Philadelphia (search) Homicide Lt. Phil Riehl said police believe it was her first time working for the escort service.
"How she came to do it on this particular evening, we don't know. We don't know if it was for money or for drugs or what," Riehl said.
Prosecutors are awaiting toxicology reports and said it could be weeks before they decide whether to file any charges. Authorities do not know if she died at the escort client's home or after the service sent people to retrieve her. An autopsy showed no sign of trauma.
David F. Downey (search), a divorced, middle-aged financial executive, acknowledges that he paid $600 for Burg to come to his house on July 31. Downey had used the escort service about 15 times in the past four years for female companionship, according to his lawyer, Thomas Egan.
The girl told Downey she was 22, and spent the next 24 hours at his home feeling ill. She was in and out of sleep and consciousness, Egan said.
"She asked to stay there because she felt safe there," Egan said.
Downey saw what looked like cocaine near her nose, and told her to stop using drugs, he told police.
According to a police affidavit, Downey said he called the escort service several times for help throughout the 24-hour period, and gave them $2,000 to take Burg to a hospital when two people finally arrived.
But go-go dancer Christine Shute said Downey told her the girl was dead when she arrived. Downey directed Shute and a friend to a hospital, but they instead dumped the body near the highway as the stench overcame them, according to the woman's statement to police.
Downey did nothing criminally wrong, his lawyer said.

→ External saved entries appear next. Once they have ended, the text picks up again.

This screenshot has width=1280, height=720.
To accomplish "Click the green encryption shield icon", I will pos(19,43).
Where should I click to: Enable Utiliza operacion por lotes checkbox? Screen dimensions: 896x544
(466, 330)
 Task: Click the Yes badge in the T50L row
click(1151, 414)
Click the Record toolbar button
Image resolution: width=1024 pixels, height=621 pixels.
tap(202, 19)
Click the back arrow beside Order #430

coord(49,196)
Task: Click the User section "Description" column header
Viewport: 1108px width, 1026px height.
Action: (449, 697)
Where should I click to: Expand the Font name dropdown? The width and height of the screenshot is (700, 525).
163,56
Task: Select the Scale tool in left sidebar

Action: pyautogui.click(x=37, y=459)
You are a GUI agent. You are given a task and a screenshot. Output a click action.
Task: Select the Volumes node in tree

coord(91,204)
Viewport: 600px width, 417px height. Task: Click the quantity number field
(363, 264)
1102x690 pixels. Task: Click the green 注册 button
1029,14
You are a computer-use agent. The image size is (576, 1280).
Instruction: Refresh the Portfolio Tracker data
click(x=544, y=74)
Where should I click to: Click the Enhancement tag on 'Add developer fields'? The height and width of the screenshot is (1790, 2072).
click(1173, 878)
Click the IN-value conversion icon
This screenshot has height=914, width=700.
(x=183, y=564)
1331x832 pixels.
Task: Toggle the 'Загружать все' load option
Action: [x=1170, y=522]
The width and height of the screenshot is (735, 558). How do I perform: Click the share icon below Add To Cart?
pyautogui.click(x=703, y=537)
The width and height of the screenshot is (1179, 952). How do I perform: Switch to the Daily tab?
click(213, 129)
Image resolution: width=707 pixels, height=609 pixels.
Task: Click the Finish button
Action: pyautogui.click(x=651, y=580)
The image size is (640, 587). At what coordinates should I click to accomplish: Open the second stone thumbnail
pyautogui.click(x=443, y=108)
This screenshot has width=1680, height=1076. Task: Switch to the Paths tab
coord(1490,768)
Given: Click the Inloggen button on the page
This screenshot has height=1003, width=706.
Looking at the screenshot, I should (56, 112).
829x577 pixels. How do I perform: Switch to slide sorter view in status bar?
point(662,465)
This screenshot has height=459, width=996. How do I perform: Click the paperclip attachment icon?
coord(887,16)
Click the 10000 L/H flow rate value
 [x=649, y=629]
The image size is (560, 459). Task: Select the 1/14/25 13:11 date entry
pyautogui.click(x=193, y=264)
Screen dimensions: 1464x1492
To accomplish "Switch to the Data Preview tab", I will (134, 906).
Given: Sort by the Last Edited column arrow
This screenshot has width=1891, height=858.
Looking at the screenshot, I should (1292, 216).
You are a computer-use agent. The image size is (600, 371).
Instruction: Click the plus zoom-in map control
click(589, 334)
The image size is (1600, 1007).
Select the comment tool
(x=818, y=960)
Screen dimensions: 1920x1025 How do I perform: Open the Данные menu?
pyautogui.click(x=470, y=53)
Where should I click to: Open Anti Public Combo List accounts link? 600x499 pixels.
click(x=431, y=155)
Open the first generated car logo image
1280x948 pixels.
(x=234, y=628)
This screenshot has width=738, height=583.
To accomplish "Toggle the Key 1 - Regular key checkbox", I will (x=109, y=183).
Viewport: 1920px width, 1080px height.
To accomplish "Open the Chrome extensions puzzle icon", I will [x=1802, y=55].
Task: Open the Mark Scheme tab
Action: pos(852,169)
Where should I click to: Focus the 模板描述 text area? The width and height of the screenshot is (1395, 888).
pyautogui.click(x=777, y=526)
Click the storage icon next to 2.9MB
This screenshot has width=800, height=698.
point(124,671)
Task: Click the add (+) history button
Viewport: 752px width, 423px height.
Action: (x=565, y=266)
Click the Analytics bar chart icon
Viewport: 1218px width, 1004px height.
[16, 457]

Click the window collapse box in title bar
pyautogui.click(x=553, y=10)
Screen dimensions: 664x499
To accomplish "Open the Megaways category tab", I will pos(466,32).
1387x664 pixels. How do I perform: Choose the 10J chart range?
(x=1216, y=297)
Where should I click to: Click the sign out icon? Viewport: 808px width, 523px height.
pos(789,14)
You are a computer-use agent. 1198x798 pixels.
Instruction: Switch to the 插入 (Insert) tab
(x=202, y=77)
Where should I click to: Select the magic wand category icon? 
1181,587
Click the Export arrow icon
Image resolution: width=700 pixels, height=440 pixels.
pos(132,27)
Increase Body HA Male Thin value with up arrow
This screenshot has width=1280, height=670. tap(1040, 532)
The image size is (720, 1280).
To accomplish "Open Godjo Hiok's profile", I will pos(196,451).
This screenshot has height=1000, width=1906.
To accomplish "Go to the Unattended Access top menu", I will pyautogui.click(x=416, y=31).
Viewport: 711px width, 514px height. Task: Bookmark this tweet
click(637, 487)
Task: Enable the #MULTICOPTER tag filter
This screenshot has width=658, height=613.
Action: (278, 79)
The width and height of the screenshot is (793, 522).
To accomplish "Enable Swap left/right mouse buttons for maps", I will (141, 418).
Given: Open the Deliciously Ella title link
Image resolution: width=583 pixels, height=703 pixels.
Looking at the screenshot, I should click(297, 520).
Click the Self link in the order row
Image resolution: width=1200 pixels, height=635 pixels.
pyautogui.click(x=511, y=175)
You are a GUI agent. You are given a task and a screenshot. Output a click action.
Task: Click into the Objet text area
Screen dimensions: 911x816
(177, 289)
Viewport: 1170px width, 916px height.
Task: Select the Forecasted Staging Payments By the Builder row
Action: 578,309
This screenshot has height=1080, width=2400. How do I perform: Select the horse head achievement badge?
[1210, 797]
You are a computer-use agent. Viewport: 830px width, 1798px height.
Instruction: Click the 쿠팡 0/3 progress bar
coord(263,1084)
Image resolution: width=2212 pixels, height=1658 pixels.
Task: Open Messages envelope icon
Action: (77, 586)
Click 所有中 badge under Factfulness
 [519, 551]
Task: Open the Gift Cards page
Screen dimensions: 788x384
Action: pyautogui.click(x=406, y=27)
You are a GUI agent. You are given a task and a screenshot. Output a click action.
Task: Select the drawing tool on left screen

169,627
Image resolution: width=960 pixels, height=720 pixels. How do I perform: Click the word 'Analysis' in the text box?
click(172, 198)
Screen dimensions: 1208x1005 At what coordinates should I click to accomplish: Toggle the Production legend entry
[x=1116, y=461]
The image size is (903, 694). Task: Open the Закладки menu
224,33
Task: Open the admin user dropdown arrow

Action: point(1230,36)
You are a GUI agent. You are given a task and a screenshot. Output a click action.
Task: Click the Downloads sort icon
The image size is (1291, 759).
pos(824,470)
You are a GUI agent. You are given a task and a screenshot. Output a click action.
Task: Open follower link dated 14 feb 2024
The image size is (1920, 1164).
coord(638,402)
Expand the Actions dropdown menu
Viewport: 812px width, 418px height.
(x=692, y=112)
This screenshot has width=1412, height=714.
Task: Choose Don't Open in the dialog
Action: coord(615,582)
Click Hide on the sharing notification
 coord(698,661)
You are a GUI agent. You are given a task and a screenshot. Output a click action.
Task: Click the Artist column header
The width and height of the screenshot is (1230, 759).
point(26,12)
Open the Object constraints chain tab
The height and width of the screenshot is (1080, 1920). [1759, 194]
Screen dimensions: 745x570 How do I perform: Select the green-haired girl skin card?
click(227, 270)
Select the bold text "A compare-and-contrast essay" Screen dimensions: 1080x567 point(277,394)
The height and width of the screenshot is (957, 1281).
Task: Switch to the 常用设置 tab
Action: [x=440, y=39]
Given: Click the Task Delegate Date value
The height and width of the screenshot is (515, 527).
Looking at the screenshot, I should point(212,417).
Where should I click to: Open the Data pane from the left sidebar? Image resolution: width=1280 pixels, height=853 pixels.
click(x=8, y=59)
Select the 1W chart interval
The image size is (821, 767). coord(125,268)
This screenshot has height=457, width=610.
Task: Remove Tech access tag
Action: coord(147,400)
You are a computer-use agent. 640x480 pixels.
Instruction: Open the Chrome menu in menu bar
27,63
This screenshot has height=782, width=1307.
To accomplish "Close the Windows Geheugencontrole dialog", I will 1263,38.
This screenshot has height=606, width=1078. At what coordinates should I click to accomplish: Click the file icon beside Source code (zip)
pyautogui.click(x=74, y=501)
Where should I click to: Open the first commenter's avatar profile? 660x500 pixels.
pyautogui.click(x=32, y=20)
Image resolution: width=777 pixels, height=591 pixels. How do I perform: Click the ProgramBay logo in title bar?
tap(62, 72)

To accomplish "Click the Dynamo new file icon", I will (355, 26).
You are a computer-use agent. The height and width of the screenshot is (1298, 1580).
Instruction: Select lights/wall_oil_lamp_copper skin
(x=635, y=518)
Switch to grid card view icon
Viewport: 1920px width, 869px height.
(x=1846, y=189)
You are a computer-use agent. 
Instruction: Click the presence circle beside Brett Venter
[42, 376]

"It's a whole different issue whether he feels criminally responsible or morally responsible," Egan said. "He would feel bad for anybody in that situation, regardless of their age. He did not know that she was 17."
Before she died, Burg was living with a relative in Willingboro, N.J., but frequently visited family and friends in her native Philadelphia. Her family has said they did not think she was using drugs.
"The family is very despondent. They felt like she had turned her life around," Riehl said.